SwitchXS, an assistive software, allows a user to use a single contact point to control their computer. This may be in the form of a switch the user taps with a finger or a button on the headrest of a wheelchair the user must bump with their head. Through the use of this software, students can type, play and create music and do just about anything a fully-capable person can. Despite the simplicity, users who become proficient with the software use it as naturally as I can type on this keyboard.
“It allows everyone to take advantage of all software,” Coppin said.
And for those who cannot speak, there is software that reads text back to the user, regardless of whether it is from a Web site or if the user wrote a note in a word processor.
In some special cases, Coppin explained, users become so savvy that they are able to play online computer games.
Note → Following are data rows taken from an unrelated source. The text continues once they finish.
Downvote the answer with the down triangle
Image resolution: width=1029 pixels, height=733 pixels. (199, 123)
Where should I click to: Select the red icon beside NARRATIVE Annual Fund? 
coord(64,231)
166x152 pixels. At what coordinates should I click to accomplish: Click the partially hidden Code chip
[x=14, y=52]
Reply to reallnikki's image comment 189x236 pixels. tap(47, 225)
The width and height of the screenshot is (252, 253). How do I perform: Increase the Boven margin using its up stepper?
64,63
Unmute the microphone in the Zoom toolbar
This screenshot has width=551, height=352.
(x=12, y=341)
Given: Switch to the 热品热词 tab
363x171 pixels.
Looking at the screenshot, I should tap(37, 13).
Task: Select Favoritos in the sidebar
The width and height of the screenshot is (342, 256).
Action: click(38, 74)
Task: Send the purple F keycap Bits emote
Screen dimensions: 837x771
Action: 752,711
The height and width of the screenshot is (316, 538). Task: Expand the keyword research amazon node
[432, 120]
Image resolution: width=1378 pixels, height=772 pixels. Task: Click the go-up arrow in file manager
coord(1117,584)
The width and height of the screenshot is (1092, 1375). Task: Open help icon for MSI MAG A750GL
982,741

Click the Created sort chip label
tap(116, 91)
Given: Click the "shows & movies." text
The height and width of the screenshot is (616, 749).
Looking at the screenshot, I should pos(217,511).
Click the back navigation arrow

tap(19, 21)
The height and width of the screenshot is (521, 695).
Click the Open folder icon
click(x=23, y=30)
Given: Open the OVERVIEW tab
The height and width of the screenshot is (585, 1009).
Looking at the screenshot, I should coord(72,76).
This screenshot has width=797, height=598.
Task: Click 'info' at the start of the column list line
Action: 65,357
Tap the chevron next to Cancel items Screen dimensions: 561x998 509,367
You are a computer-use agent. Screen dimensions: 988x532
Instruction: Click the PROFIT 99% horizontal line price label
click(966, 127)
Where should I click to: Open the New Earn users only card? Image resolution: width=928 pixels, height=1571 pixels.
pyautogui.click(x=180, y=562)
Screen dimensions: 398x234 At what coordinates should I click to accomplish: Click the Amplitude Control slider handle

One video framed the story of a boy named Bryan who is an avid gamer and game reviewer, hobbies he is able to accomplish with only the use of a thumb.
Coppin outlined a plethora of great uses of this software, but the examples focused mainly on creative expression, leaving a significant chunk of material in the classroom out of a talk on “the future of assistive technology in the classroom.” In addition, the lecture seemed eerily like an Apple plug in vague disguise. A plug, no less, that failed to show attendants any software or teaching devices that reach too far, if at all, into the future. All the software besides SwitchXS, which is the door for these kids into a world of computing, was not standard Apple software.
Putting that aside, it was certainly encouraging to see Coppin’s efforts to engage a section of the population that could easily be given up on in terms of computing.